Source records:
*** Block opens ***

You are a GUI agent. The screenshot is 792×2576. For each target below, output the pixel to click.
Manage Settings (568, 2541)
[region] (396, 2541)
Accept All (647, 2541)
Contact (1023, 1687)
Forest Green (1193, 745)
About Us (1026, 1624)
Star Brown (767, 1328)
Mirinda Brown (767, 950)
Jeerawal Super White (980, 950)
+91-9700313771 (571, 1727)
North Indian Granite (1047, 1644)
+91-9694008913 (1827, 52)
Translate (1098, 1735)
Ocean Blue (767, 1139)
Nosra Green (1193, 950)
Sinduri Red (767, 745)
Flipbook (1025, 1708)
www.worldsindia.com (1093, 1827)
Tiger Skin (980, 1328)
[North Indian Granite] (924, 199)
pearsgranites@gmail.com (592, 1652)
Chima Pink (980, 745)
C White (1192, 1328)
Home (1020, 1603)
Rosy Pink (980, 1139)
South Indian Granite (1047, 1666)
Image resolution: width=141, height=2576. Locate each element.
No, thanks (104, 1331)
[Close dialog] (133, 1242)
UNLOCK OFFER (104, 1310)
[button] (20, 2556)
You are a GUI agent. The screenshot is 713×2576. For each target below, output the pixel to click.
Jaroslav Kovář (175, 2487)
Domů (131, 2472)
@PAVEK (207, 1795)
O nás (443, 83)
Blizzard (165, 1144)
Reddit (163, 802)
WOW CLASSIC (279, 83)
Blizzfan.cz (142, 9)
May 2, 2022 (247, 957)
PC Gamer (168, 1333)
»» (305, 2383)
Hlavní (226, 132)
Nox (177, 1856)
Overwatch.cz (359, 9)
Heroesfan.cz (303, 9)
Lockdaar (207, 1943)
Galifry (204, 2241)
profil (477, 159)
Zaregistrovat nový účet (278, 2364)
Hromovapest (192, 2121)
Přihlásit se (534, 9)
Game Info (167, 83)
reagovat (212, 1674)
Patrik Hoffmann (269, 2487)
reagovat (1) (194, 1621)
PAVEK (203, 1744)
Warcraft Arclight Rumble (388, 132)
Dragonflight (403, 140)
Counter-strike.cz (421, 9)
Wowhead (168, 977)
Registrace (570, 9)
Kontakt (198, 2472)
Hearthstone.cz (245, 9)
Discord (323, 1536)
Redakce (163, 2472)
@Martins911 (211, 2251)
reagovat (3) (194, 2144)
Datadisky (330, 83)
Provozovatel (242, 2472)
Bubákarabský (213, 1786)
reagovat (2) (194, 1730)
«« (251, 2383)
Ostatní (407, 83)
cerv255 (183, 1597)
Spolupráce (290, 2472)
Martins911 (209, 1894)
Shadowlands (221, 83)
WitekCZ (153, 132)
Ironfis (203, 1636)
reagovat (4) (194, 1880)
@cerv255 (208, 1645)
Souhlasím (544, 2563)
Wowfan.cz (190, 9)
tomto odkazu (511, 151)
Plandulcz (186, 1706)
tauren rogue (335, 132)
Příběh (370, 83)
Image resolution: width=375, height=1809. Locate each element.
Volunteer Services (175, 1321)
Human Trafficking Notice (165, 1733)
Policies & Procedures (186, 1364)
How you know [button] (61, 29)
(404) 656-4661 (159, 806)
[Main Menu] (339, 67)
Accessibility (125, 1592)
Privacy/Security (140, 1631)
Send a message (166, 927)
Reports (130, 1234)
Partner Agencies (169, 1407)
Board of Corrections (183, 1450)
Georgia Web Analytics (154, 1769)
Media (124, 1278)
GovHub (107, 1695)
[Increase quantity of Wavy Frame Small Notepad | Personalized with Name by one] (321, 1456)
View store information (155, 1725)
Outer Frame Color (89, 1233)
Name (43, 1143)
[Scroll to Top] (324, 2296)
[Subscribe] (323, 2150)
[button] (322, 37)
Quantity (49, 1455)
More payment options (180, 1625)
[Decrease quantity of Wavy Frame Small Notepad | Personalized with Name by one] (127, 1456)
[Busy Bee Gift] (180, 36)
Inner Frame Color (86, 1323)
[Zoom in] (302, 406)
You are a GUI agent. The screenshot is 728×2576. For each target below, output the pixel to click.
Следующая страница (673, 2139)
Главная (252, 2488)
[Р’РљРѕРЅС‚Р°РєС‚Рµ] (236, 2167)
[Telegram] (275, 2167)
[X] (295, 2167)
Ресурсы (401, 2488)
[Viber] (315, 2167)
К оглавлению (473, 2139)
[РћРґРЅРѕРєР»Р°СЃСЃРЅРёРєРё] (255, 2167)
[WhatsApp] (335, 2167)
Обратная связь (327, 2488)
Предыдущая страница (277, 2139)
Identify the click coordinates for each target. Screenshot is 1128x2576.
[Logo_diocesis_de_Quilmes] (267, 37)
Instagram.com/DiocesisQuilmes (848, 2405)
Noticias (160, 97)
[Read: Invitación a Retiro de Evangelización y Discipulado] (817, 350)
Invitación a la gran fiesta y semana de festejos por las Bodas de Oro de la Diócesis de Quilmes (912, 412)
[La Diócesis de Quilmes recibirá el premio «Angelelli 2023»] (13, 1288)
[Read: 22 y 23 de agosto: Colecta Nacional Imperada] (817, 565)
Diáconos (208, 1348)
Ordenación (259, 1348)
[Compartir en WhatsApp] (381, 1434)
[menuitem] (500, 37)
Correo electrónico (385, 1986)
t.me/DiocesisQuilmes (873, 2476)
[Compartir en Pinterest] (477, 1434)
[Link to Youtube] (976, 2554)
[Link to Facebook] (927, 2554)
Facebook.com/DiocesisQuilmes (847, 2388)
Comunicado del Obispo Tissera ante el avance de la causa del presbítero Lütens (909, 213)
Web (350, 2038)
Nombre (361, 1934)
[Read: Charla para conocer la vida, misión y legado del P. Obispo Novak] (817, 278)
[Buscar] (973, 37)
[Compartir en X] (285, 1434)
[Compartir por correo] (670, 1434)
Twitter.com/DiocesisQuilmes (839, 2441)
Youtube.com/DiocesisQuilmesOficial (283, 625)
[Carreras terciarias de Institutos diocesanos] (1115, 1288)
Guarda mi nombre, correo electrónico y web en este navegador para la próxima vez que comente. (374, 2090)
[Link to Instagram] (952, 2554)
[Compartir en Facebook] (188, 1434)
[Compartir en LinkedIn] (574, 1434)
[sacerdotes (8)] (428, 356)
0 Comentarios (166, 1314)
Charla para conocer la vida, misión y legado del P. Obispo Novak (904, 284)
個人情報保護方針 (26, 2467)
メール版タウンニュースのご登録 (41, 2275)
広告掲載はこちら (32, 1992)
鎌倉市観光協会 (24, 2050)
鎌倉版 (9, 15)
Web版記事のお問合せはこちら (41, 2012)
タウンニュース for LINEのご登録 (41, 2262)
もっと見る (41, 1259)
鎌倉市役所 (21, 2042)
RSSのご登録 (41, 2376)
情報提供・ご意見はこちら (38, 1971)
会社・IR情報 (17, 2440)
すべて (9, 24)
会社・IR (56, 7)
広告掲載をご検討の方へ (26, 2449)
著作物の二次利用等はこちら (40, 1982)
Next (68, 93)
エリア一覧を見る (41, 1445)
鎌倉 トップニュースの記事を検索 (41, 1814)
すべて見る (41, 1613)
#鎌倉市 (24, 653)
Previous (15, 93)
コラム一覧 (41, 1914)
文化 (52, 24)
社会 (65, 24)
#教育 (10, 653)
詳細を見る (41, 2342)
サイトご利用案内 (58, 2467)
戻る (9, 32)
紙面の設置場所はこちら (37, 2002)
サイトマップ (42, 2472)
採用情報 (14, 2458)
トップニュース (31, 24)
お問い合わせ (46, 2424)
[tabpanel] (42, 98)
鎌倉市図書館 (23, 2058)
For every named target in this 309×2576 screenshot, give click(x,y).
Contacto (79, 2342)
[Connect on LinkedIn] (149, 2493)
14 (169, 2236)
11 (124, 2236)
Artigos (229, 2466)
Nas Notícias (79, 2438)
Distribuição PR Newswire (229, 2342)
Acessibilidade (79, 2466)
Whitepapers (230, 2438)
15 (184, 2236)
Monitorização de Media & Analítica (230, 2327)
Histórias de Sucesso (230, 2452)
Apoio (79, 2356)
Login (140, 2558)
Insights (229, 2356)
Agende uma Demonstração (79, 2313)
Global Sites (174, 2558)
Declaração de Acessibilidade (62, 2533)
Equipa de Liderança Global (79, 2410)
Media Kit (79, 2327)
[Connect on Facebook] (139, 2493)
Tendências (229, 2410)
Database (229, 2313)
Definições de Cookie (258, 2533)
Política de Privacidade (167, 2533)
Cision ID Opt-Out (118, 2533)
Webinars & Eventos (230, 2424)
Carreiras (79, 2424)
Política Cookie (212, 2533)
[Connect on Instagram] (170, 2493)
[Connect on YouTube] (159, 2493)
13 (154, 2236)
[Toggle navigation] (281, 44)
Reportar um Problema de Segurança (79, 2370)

*** Block closes ***

> _Description of the task_: Starting at the line that has "広告掲載をご検討の方へ (26, 2449)" and ending at the line that has "Contacto (79, 2342)", please write out the lines above exactly, leaving out all others.

> _Exercise answer_:
広告掲載をご検討の方へ (26, 2449)
著作物の二次利用等はこちら (40, 1982)
Next (68, 93)
エリア一覧を見る (41, 1445)
鎌倉 トップニュースの記事を検索 (41, 1814)
すべて見る (41, 1613)
#鎌倉市 (24, 653)
Previous (15, 93)
コラム一覧 (41, 1914)
文化 (52, 24)
社会 (65, 24)
#教育 (10, 653)
詳細を見る (41, 2342)
サイトご利用案内 (58, 2467)
戻る (9, 32)
紙面の設置場所はこちら (37, 2002)
サイトマップ (42, 2472)
採用情報 (14, 2458)
トップニュース (31, 24)
お問い合わせ (46, 2424)
[tabpanel] (42, 98)
鎌倉市図書館 (23, 2058)
For every named target in this 309×2576 screenshot, give click(x,y).
Contacto (79, 2342)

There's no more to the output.